▶ [PROBLEM REQUIREMENTS] Nothing but the lines below between the line holding "990x1024 pixels. Task: Click" and the line holding "Given: Click the purple", inclusive, should appear in the answer, each set down exactly.

▶ [ENTRIES PROVIDED]
|---|

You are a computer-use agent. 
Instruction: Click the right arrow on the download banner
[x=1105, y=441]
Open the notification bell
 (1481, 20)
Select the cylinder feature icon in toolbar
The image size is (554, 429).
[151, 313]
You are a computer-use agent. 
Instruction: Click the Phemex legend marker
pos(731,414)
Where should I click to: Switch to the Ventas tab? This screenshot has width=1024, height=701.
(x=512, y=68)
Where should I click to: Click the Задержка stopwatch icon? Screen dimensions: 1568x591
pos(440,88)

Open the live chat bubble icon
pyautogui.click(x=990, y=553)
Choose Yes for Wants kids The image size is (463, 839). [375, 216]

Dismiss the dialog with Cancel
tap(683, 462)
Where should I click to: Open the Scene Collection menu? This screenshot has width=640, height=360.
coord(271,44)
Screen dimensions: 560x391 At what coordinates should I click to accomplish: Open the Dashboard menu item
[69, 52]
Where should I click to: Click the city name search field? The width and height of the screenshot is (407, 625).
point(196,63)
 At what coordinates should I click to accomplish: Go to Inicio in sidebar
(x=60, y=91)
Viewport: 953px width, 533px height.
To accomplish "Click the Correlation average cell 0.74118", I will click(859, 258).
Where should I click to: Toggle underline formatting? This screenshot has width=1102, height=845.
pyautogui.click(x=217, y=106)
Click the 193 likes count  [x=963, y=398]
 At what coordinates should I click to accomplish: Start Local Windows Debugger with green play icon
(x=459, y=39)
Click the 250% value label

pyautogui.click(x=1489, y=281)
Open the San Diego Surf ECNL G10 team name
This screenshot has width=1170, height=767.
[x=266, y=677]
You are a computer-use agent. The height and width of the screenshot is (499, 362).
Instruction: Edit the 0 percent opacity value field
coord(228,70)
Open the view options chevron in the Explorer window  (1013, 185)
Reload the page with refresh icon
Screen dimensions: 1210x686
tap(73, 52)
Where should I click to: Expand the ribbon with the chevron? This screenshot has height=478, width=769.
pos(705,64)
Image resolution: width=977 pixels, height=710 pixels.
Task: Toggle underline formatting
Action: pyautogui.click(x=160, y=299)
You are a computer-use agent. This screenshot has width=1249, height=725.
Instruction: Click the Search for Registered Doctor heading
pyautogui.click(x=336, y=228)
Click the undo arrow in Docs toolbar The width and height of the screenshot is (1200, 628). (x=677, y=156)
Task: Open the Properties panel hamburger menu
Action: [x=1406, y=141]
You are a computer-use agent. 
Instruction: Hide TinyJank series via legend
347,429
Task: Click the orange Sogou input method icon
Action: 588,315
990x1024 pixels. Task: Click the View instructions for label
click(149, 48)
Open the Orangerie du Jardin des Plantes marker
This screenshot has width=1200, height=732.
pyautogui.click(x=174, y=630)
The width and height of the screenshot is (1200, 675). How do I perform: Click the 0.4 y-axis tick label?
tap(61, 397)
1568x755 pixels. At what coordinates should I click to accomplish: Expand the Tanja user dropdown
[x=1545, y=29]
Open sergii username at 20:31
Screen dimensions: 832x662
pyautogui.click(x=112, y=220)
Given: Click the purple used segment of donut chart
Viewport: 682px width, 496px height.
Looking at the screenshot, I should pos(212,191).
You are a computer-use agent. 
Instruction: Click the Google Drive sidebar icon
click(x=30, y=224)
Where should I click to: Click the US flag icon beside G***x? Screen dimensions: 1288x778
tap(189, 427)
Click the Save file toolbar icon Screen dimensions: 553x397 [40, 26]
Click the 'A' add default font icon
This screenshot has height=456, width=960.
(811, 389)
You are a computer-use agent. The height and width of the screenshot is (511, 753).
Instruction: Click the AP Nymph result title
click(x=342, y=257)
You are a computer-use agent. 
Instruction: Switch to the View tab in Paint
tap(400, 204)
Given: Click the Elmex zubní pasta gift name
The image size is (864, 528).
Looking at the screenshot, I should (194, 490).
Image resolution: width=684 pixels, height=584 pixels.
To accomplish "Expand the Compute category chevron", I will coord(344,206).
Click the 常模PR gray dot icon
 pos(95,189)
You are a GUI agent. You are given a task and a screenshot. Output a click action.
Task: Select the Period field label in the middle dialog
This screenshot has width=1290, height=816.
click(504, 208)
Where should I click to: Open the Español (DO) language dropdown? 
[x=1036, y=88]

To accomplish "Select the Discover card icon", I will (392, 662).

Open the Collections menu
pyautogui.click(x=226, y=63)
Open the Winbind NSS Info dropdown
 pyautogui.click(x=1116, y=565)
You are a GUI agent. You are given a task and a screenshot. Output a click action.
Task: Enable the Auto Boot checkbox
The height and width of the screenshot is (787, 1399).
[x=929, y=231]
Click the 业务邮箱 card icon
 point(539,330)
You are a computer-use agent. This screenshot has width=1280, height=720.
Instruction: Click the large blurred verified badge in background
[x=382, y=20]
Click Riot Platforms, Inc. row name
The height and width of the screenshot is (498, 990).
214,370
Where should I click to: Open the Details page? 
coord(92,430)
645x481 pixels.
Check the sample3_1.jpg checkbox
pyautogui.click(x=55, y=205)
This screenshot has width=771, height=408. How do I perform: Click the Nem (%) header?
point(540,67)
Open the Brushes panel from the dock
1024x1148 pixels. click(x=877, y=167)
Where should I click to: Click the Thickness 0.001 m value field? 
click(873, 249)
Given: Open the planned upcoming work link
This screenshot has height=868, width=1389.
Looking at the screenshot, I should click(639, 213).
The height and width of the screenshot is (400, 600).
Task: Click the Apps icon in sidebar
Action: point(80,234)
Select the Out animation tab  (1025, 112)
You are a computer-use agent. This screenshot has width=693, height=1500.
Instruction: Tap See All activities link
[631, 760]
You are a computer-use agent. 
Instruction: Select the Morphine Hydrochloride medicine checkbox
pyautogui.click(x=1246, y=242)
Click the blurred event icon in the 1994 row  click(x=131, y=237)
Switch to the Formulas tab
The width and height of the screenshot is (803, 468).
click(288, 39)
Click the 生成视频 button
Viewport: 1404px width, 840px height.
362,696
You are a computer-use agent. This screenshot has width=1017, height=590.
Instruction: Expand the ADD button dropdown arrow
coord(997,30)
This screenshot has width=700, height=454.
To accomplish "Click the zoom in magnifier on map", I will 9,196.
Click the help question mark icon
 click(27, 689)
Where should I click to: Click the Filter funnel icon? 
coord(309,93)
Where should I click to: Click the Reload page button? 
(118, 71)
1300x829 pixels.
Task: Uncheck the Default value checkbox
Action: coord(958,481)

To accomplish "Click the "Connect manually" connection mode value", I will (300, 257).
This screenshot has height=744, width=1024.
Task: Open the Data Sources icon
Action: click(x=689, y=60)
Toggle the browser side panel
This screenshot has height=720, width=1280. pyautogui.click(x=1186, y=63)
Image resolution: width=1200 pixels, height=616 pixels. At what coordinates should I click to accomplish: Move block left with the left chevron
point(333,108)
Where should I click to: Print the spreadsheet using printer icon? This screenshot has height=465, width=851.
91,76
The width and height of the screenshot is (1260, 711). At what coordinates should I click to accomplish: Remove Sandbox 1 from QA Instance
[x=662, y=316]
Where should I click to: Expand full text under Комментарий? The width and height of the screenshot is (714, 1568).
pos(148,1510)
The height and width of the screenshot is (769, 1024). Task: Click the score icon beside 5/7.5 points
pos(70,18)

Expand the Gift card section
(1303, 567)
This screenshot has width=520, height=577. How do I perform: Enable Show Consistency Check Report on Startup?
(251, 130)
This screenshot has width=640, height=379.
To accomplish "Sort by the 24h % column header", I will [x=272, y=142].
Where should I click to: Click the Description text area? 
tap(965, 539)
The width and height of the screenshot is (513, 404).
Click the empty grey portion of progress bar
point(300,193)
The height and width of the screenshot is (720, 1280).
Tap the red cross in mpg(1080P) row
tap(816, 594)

|---|

▶ [SOLUTION TO THE PROBLEM]
990x1024 pixels. Task: Click the View instructions for label
click(149, 48)
Open the Orangerie du Jardin des Plantes marker
This screenshot has width=1200, height=732.
pyautogui.click(x=174, y=630)
The width and height of the screenshot is (1200, 675). How do I perform: Click the 0.4 y-axis tick label?
tap(61, 397)
1568x755 pixels. At what coordinates should I click to accomplish: Expand the Tanja user dropdown
[x=1545, y=29]
Open sergii username at 20:31
Screen dimensions: 832x662
pyautogui.click(x=112, y=220)
Given: Click the purple used segment of donut chart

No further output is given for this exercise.